PROBLEM REQUIREMENTS
Among the entries below, only the lines starting at the one with "This screenshot has width=650, height=500." and ending at the one with "Click the 查找设置 search field", both included, are to be printed exactly.

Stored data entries
^^^^

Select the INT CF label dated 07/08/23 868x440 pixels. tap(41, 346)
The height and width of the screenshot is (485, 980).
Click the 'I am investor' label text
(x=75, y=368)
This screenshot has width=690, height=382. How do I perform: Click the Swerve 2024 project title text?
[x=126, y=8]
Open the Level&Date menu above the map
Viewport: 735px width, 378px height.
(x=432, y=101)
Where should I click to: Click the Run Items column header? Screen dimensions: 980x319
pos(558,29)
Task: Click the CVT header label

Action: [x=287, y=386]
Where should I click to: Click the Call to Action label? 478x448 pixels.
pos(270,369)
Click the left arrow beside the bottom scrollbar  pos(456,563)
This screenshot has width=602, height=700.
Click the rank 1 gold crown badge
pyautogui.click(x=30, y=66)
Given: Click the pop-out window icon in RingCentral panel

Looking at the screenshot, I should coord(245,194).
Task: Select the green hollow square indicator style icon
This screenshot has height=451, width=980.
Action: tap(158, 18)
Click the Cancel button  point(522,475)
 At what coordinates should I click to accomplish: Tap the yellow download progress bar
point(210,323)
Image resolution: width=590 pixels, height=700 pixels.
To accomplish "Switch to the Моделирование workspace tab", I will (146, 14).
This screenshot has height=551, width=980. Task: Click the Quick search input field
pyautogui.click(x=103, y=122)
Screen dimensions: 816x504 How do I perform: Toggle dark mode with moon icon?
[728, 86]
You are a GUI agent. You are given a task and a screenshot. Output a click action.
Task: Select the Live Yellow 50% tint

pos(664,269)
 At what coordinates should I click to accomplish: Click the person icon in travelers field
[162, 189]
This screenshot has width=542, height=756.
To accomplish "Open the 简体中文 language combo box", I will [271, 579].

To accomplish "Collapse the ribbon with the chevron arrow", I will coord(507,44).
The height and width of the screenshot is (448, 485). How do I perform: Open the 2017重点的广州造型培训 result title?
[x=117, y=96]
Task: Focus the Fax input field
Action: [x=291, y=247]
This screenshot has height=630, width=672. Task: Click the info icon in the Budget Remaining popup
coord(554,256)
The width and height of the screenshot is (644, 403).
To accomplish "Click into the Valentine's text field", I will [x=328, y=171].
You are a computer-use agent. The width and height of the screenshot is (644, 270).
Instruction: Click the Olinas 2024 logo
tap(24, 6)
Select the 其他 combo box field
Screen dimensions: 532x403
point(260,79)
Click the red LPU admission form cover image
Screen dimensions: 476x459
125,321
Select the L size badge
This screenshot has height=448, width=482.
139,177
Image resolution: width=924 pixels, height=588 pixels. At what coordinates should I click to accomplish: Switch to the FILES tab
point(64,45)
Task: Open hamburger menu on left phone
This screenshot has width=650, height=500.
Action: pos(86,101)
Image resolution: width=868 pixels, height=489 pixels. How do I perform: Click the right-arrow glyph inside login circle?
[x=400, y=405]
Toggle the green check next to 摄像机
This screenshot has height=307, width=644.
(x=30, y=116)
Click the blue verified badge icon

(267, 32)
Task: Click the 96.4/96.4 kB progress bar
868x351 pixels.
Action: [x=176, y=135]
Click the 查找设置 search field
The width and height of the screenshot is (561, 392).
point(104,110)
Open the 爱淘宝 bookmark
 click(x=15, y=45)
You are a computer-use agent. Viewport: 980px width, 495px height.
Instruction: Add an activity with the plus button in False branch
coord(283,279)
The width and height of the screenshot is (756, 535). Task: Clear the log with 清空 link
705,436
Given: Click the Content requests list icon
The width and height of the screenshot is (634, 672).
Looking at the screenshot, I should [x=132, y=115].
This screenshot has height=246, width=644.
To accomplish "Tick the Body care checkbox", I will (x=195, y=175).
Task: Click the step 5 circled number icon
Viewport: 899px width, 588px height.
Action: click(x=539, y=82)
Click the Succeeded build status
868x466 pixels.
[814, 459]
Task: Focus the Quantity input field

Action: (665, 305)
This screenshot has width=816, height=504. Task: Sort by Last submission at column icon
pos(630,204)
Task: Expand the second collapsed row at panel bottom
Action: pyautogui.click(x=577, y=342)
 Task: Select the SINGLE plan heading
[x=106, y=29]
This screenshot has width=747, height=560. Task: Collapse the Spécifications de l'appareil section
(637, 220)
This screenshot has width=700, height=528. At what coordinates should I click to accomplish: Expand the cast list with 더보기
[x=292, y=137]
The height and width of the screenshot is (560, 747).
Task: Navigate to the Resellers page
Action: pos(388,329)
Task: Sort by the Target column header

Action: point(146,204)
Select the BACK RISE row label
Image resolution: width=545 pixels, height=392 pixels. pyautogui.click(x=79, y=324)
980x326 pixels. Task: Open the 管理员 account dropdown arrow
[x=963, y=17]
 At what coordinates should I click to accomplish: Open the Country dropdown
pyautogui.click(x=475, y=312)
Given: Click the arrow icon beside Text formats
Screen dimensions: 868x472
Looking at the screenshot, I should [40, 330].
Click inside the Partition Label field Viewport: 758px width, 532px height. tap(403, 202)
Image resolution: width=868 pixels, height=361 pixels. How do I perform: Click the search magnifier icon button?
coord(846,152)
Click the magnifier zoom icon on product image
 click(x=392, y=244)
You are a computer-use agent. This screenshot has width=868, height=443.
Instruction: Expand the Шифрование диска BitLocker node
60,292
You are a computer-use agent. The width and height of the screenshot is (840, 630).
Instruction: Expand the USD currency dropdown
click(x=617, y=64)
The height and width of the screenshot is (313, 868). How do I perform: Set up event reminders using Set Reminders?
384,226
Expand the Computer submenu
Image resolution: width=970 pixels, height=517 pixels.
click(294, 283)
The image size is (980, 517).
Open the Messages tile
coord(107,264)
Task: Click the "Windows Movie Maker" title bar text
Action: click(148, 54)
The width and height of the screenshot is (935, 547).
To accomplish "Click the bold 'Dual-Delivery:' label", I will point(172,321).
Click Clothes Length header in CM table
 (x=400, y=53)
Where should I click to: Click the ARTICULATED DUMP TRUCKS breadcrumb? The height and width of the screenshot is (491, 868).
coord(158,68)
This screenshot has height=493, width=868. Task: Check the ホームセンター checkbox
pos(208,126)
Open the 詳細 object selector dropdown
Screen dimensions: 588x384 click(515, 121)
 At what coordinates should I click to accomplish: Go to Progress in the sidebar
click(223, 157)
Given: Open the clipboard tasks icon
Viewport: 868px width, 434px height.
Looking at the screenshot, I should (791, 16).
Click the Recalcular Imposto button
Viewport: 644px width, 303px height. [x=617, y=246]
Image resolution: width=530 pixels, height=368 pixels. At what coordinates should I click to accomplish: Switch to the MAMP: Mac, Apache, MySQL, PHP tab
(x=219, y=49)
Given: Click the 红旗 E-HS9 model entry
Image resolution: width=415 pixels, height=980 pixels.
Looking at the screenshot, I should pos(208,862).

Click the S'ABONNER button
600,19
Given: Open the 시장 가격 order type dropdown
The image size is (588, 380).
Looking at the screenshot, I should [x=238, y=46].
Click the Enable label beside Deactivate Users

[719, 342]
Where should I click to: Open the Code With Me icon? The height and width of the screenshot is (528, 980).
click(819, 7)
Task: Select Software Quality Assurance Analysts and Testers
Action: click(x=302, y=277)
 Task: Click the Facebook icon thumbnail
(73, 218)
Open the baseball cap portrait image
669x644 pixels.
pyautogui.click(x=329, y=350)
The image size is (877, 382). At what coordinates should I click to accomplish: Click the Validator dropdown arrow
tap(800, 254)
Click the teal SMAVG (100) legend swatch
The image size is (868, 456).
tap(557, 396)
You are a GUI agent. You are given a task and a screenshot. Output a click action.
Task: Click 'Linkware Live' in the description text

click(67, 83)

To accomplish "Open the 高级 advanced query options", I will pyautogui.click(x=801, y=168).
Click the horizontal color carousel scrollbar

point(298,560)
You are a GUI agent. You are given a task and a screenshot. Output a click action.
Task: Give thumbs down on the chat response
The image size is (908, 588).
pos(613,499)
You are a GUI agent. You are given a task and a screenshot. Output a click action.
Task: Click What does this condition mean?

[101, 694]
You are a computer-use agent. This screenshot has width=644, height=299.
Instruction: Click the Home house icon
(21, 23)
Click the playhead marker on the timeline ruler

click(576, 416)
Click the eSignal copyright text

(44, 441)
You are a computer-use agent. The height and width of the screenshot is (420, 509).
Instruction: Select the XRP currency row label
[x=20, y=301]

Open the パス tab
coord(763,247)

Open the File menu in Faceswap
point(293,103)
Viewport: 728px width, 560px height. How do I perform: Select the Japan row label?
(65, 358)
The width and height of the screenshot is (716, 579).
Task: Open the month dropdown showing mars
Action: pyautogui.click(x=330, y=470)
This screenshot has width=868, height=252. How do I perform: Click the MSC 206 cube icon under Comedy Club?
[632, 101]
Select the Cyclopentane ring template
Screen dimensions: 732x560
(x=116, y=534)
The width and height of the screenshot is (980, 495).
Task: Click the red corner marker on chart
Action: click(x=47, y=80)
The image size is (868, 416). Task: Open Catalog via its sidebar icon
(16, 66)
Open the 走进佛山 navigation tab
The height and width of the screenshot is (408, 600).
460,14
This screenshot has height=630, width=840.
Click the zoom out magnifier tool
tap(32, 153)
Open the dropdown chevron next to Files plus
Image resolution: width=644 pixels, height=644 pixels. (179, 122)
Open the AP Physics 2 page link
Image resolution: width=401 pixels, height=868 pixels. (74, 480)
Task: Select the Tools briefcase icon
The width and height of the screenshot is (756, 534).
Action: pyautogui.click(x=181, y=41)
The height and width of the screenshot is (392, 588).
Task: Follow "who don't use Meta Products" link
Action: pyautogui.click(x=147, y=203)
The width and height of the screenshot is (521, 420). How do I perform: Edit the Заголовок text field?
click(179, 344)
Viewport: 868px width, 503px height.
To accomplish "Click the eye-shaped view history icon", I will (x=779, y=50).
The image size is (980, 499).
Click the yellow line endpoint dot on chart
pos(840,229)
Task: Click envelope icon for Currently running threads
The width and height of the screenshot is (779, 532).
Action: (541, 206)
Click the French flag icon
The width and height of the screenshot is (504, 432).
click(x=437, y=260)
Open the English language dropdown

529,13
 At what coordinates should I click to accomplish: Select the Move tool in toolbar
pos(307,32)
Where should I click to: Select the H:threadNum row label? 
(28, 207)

^^^^

RESULT
This screenshot has width=650, height=500.
Action: pos(86,101)
Image resolution: width=868 pixels, height=489 pixels. How do I perform: Click the right-arrow glyph inside login circle?
[x=400, y=405]
Toggle the green check next to 摄像机
This screenshot has height=307, width=644.
(x=30, y=116)
Click the blue verified badge icon

(267, 32)
Task: Click the 96.4/96.4 kB progress bar
868x351 pixels.
Action: [x=176, y=135]
Click the 查找设置 search field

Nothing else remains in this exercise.